* Problem description: Taking only the lines of the data below from the line with "Viewport: 340px width, 194px" to the line with "The height and width of the screenshot is (334, 353).", ends included, write them out exactly and without pictures.

#### Given entries ####

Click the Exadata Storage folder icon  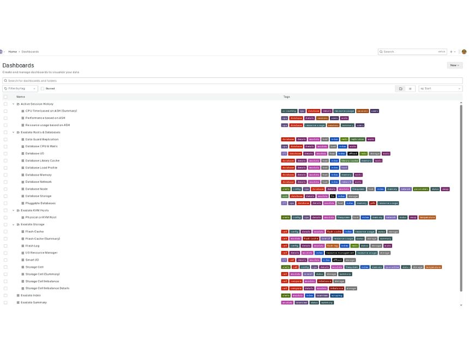(18, 224)
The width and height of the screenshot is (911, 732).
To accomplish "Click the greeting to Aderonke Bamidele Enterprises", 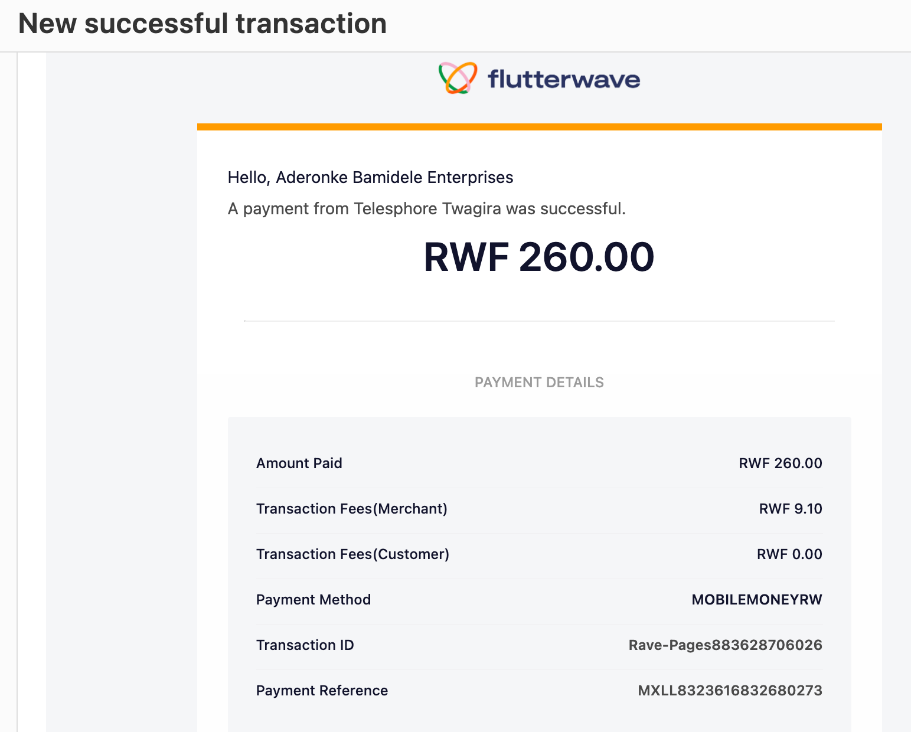I will 370,177.

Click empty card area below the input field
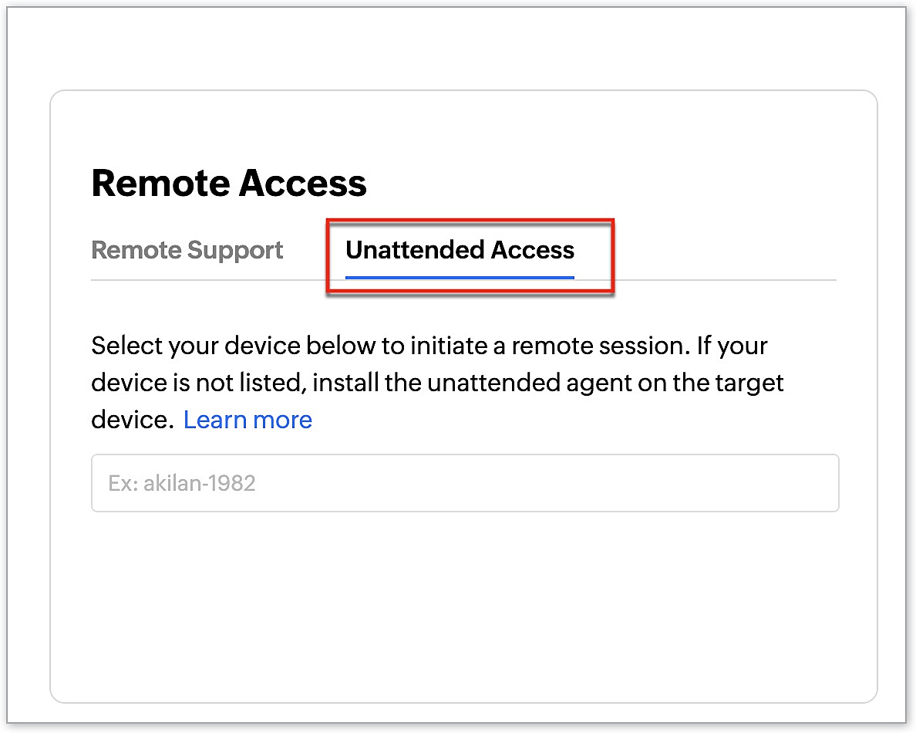(x=463, y=602)
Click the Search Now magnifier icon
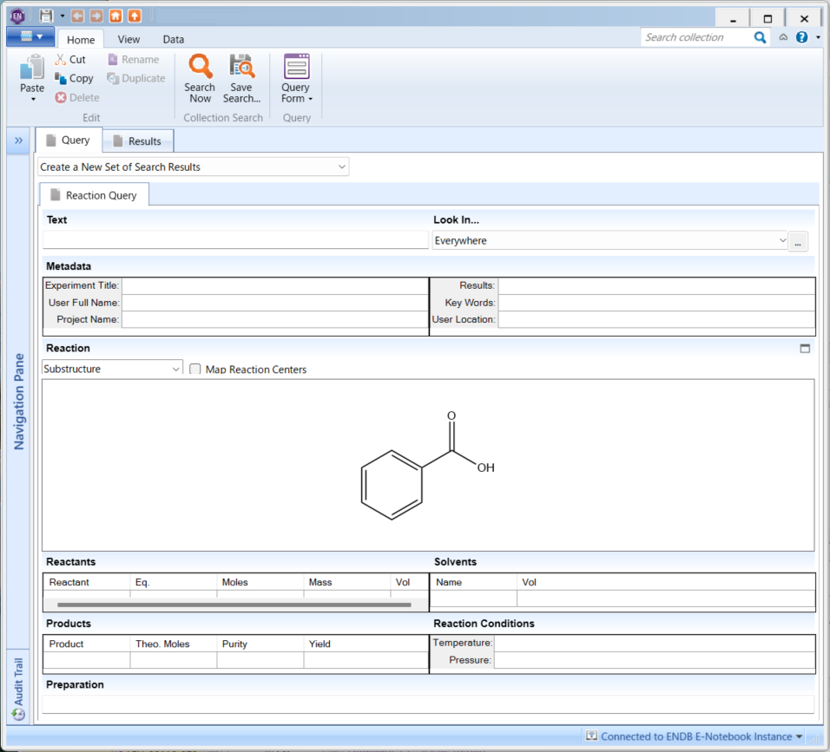Image resolution: width=830 pixels, height=752 pixels. click(200, 67)
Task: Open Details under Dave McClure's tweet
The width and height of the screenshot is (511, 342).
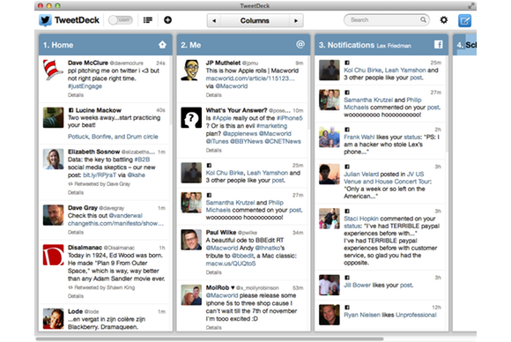Action: (76, 95)
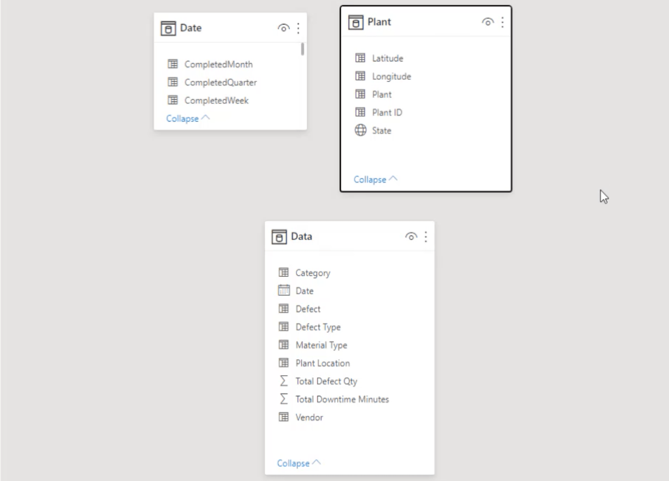The height and width of the screenshot is (481, 669).
Task: Select the CompletedQuarter field
Action: 212,83
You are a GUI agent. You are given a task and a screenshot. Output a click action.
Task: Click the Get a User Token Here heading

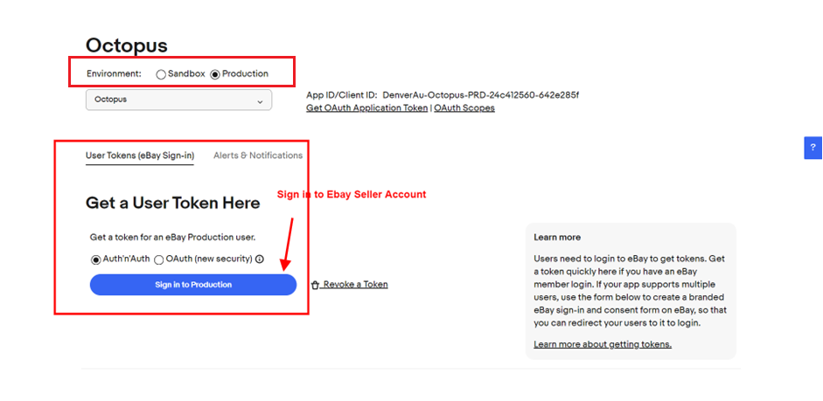tap(172, 203)
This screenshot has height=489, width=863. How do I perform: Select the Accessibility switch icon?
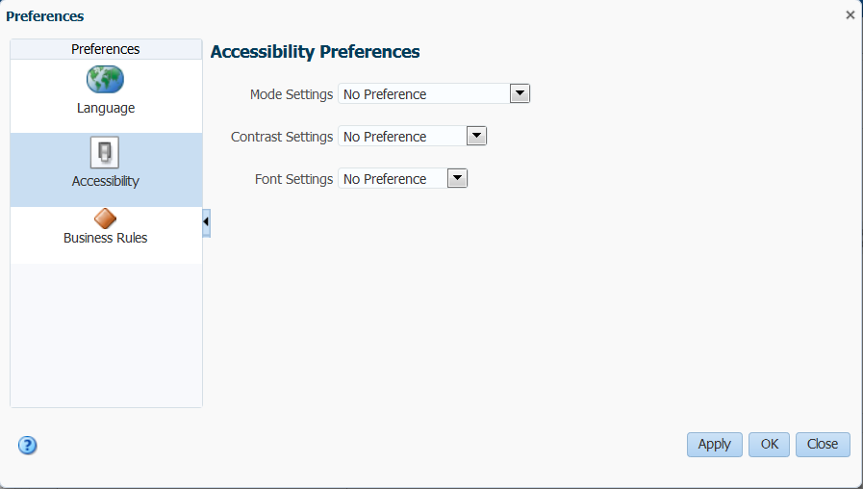pyautogui.click(x=105, y=152)
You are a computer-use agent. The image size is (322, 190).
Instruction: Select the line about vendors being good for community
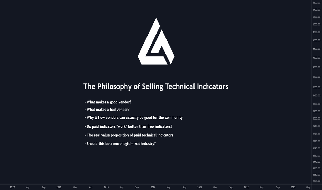[x=133, y=118]

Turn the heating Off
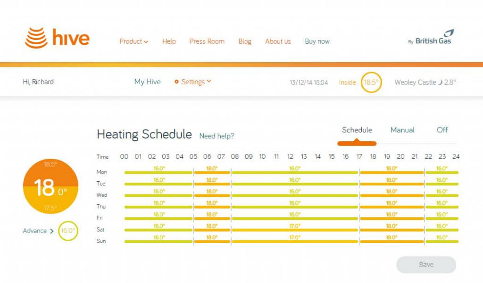[441, 130]
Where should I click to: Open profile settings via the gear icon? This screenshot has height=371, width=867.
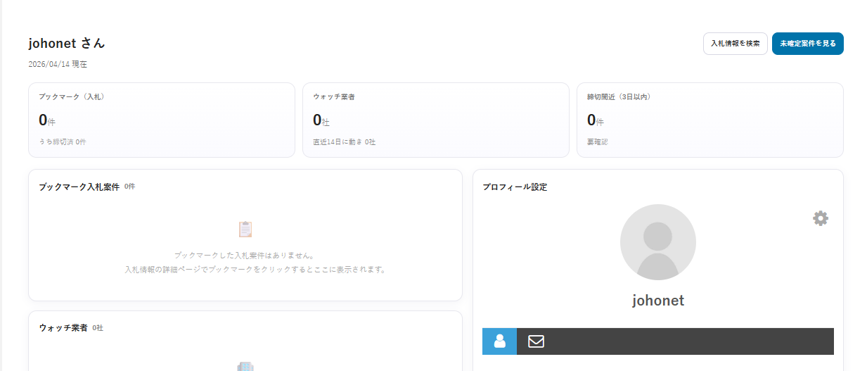pyautogui.click(x=820, y=218)
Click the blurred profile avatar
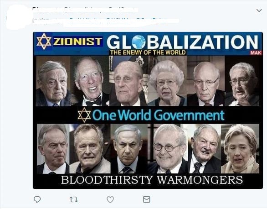This screenshot has width=267, height=209. pyautogui.click(x=17, y=17)
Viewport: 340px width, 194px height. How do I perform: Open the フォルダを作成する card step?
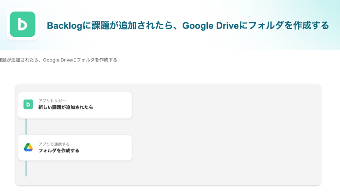point(59,151)
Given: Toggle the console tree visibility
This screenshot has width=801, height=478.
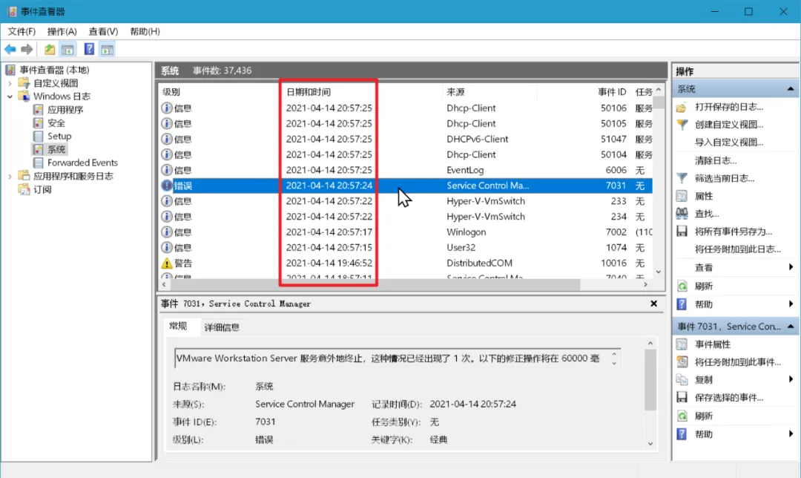Looking at the screenshot, I should 67,49.
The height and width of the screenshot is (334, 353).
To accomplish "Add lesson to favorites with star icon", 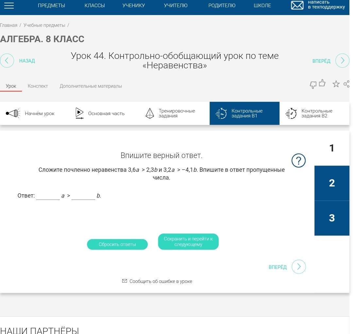I will tap(336, 84).
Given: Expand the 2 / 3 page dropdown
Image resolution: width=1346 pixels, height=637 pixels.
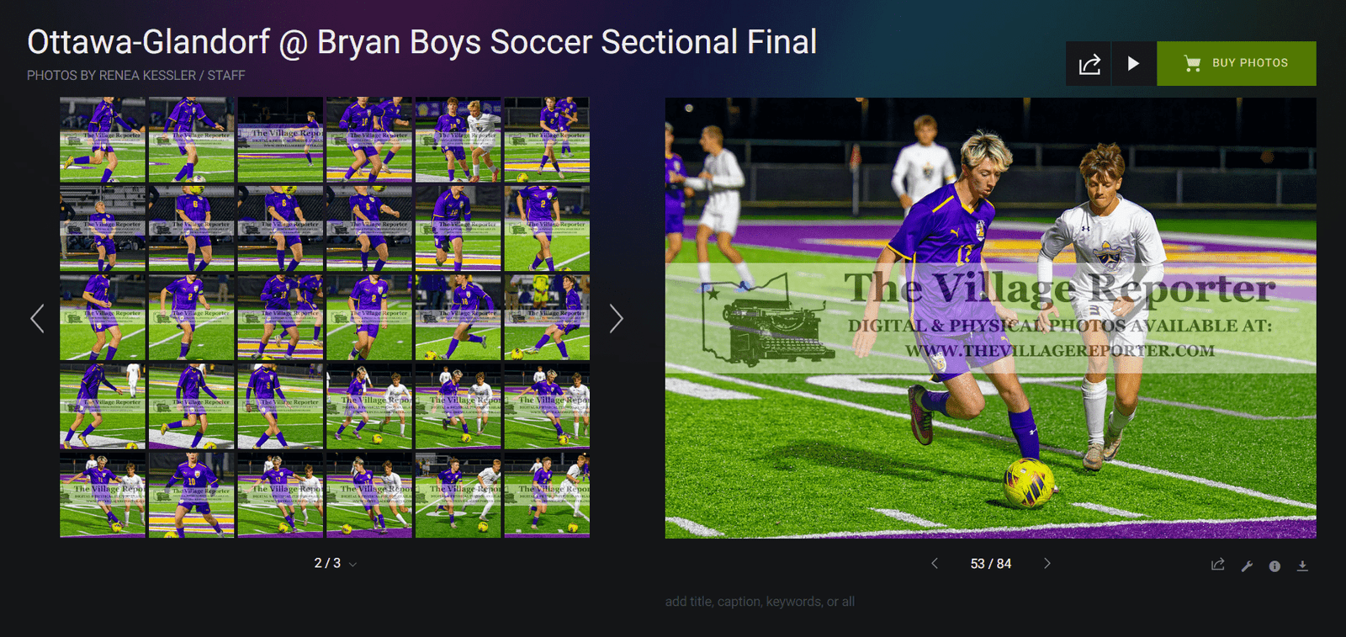Looking at the screenshot, I should point(335,563).

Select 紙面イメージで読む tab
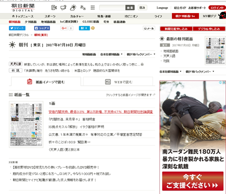(x=46, y=82)
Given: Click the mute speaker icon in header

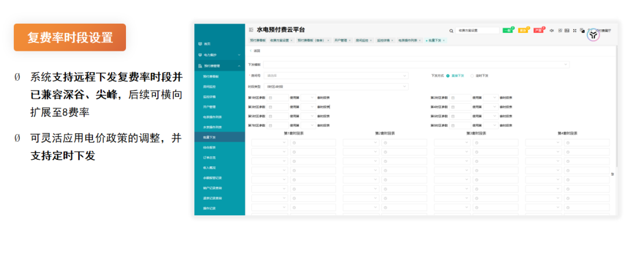Looking at the screenshot, I should tap(552, 31).
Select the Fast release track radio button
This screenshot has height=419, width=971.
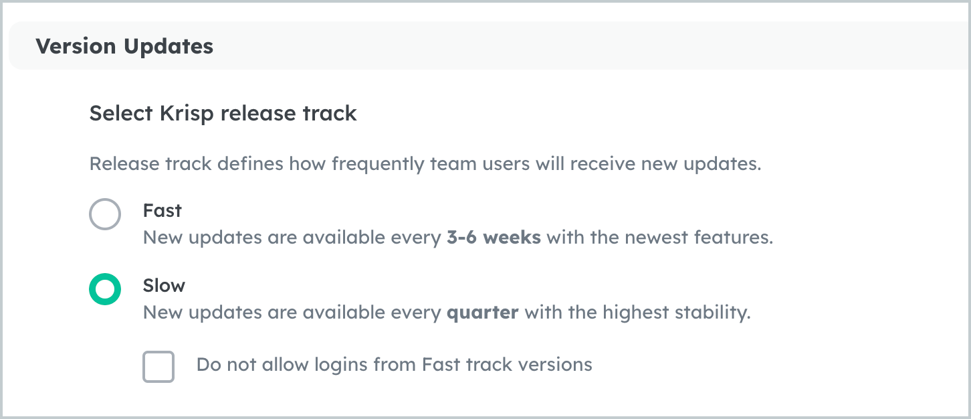click(105, 215)
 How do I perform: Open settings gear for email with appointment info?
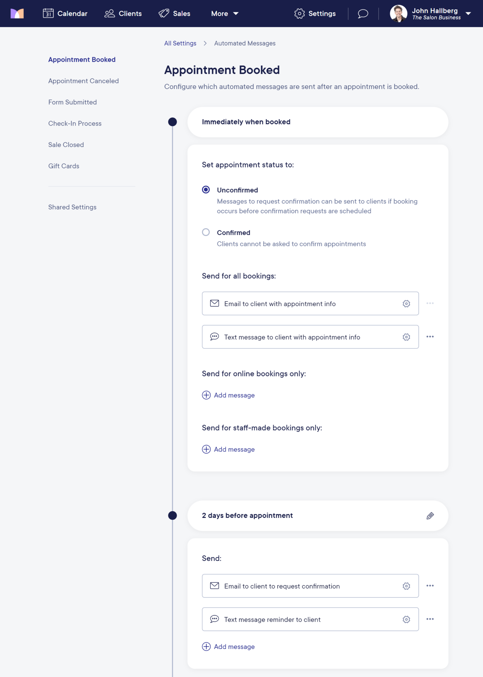click(406, 303)
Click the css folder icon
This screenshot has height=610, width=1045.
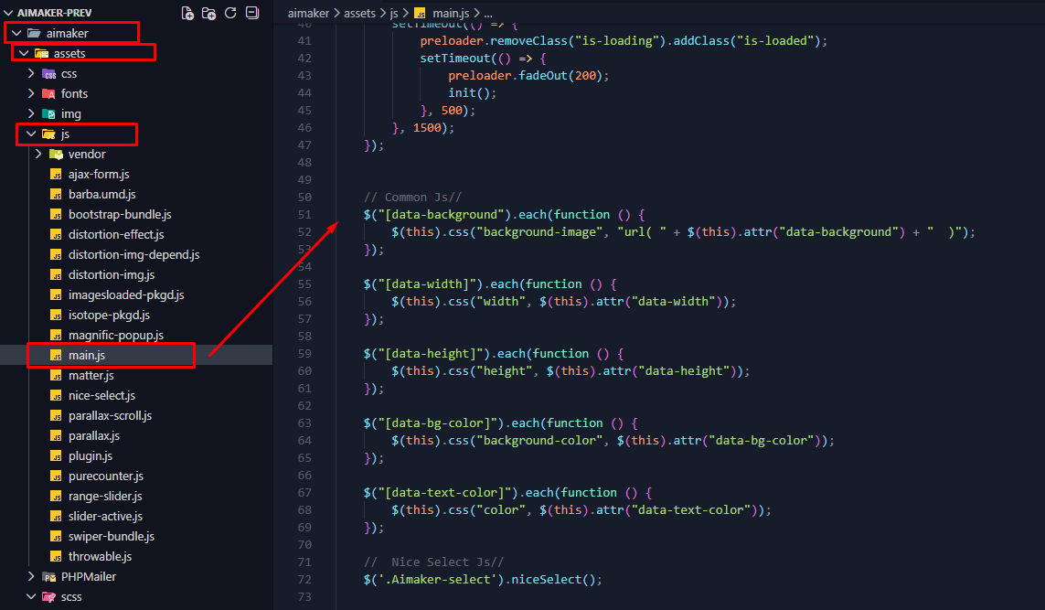point(49,74)
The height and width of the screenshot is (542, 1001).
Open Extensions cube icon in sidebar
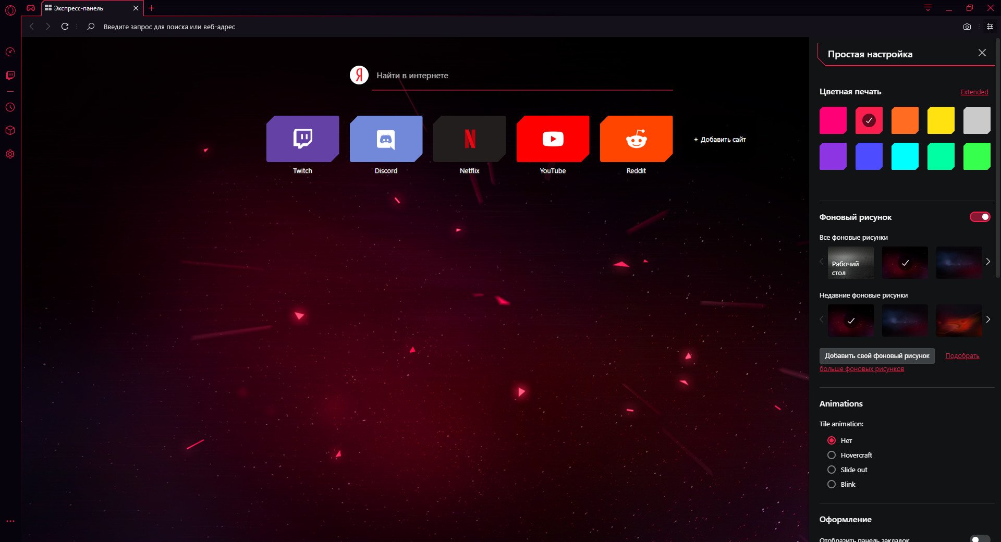coord(10,130)
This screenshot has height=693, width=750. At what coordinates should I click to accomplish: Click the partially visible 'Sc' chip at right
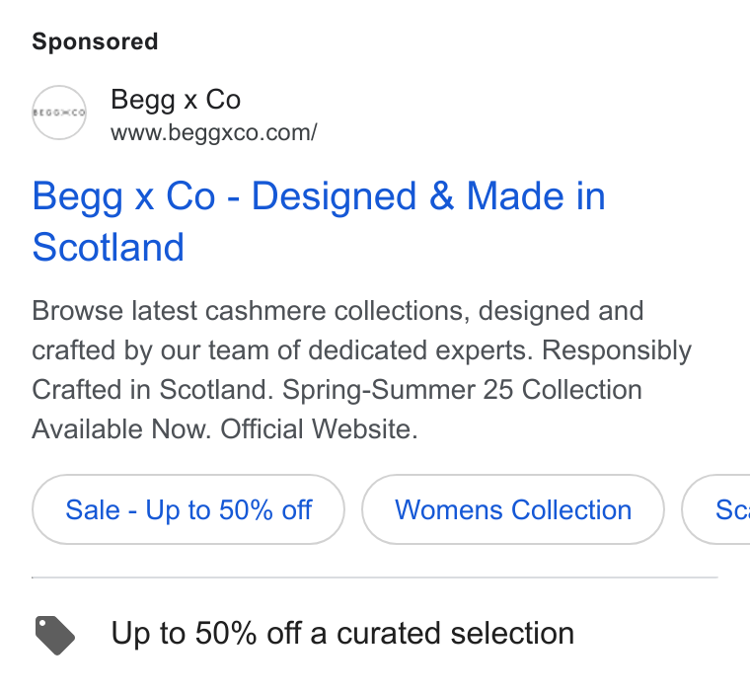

####

* Exercise solution:
Viewport: 340px width, 194px height. How do I perform: Open the フォルダを作成する card step?
point(59,151)
Given: Toggle the console tree visibility
This screenshot has width=801, height=478.
Looking at the screenshot, I should 67,49.
The height and width of the screenshot is (334, 353).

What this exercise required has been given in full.